Et tout cela — la communion, la recherche de l'unité de l'Eglise — nous mène au deuxième point: le témoignage . Homme de nature douce, le Pape Chiaramonti a été un courageux annonceur de l'Evangile, par la parole et par la vie. Au début de son pontificat il disait aux cardinaux-électeurs: «L'Eglise […] a besoin de Nos bons exemples [...]; afin que tous comprennent que ce n'est pas […] dans le faste [...], mais plutôt dans le mépris des richesses, dans l'humilité, la modestie, la patience, la charité et enfin dans chaque devoir sacerdotal que se dessine l'image de Notre Créateur et se conserve la véritable dimension de l'Eglise» (ibid, nn. 8-9). C'est beau ce qu'il disait! Et de fait, il a réalisé cet idéal de prophétie chrétienne (cf. Saint Léon le Grand, Sermo 21, 3), en le vivant et en le promouvant avec dignité dans les bons et les mauvais moments, tant au niveau personnel qu'ecclésial, même quand cela l'a conduit à s'opposer aux puissants de son temps.

Venons-en enfin au dernier aspect: la miséricorde. Malgré les lourds obstacles posés à son œuvre par les événements napoléoniens, Pie VII a concrétisé son attention pour les nécessiteux en se distinguant par certaines réformes et initiatives sociales de grande portée, innovantes pour son époque, comme la révision des rapports de la «vassalité», avec la conséquente émancipation des paysans pauvres, l'abolition de nombreux privilèges nobiliaires, des «angoisses», des «cadeaux», de l'usage de la torture (cf. Pie VII, Motu proprio Quando per ammirabile disposizione, 6 juillet 1816) et la création d'une chaire de chirurgie à l'université La Sapienza pour l'amélioration des soins médicaux et la croissance de la recherche.

C'était un homme très intelligent, très pieux et astucieux. Il savait aussi mener sa captivité avec astuce. Parfois, il envoyait des messages cachés dans le linge; et ainsi il réussissait à guider l'Eglise, à travers le linge! Et c'est une belle chose: c'est un homme intelligent, astucieux et qui veut mener à bien la tâche de gouverner que le Seigneur lui avait confiée, cela est beau.

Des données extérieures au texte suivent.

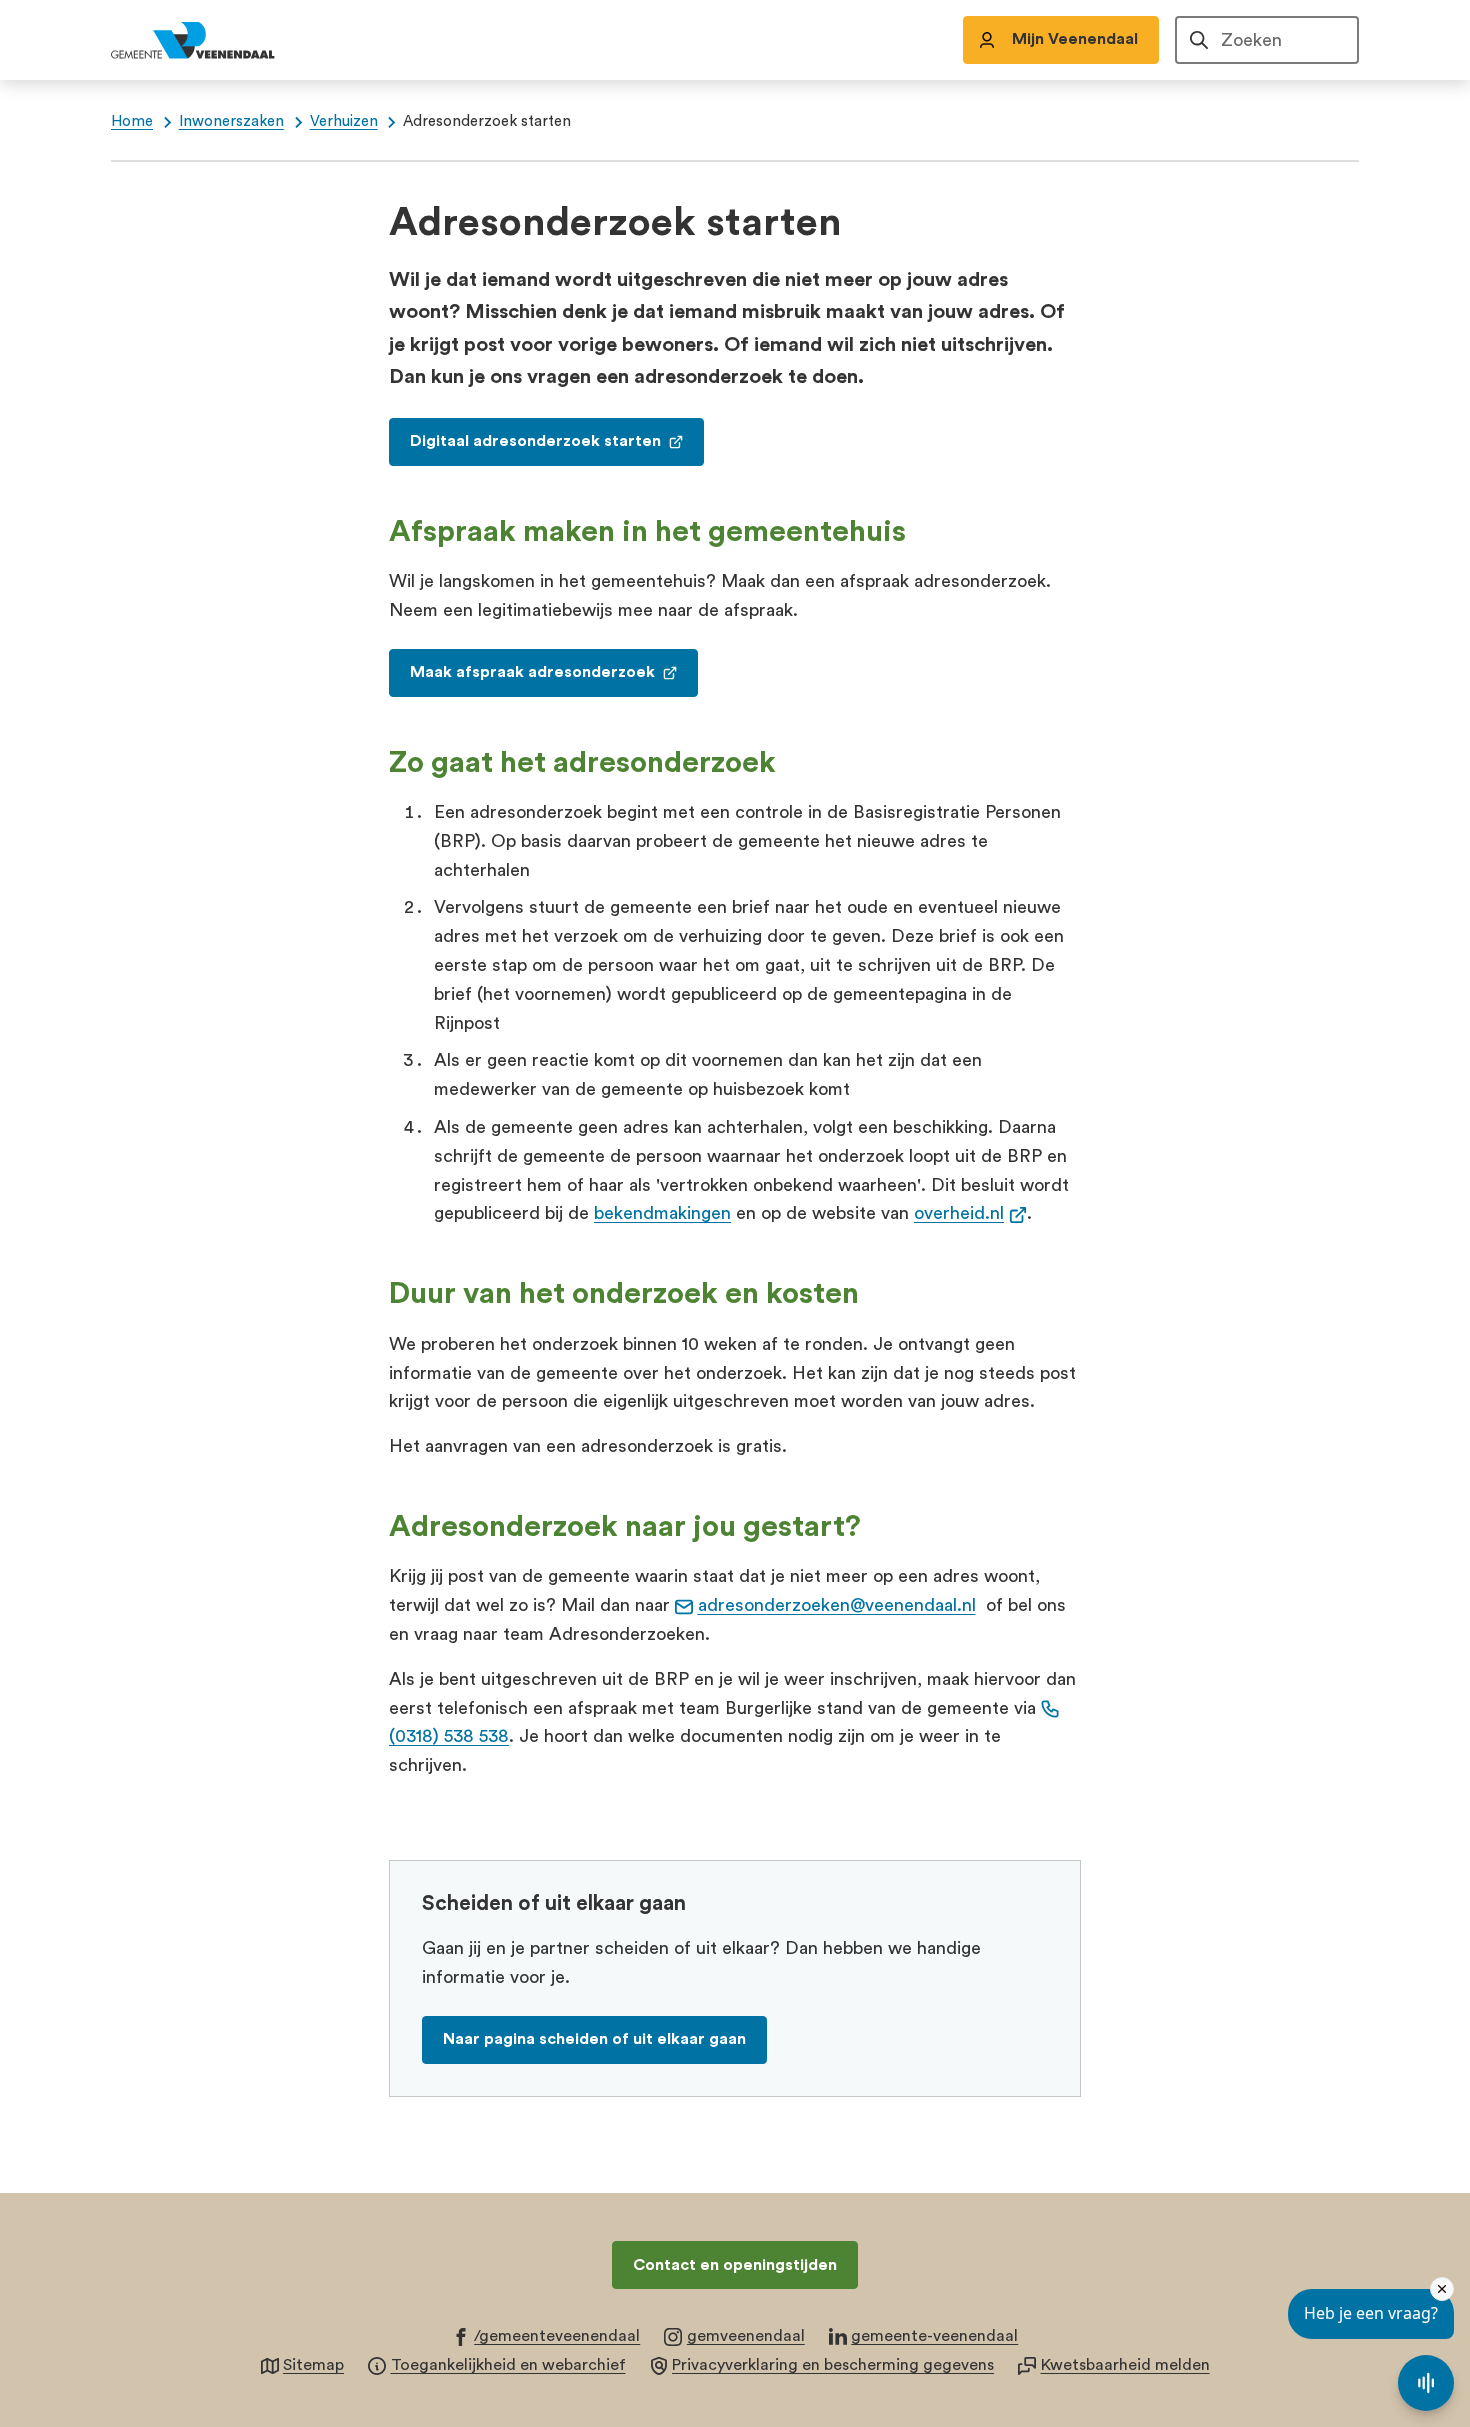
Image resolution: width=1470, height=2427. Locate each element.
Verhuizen (344, 121)
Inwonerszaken (231, 121)
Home (132, 121)
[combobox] (1267, 40)
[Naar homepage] (215, 40)
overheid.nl (970, 1213)
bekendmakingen (662, 1213)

Il était aussi un homme de charité, comme il l'a montré ensuite, dans un contexte différent, envers ses persécuteurs: tout en dénonçant sans ménagement leurs erreurs et abus, il a cherché à maintenir ouvert avec eux un canal de dialogue et surtout, il a toujours offert son pardon. Jusqu'à accorder l'hospitalité dans les Etats de l'Eglise, après la restauration, précisément aux membres de la famille de ce Napoléon qui, quelques années plus tôt, l'avait fait emprisonner et demandant pour lui, désormais vaincu, un traitement clément dans la captivité. Un grand personnage!

Chers frères et sœurs, nombreuses sont les valeurs auxquelles nous appelle le souvenir du Serviteur de Dieu Pie VII: l'amour de la vérité, l'unité, le dialogue, l'attention aux derniers, le pardon, la recherche tenace de la paix, et cette astuce évangélique que le Seigneur nous recommande. Il nous fera du bien de les méditer, de les faire nôtres et d’en témoigner, pour que dans nos communautés et en nous-mêmes croissent le style de douceur et la disponibilité au sacrifice. Mais cela ne veut pas dire que nous sommes stupides, non, ce n'est pas de la mansuétude. Mansuétude oui, mais astucieux comme le Seigneur nous le recommande. Simples comme la colombe mais astucieux comme le serpent.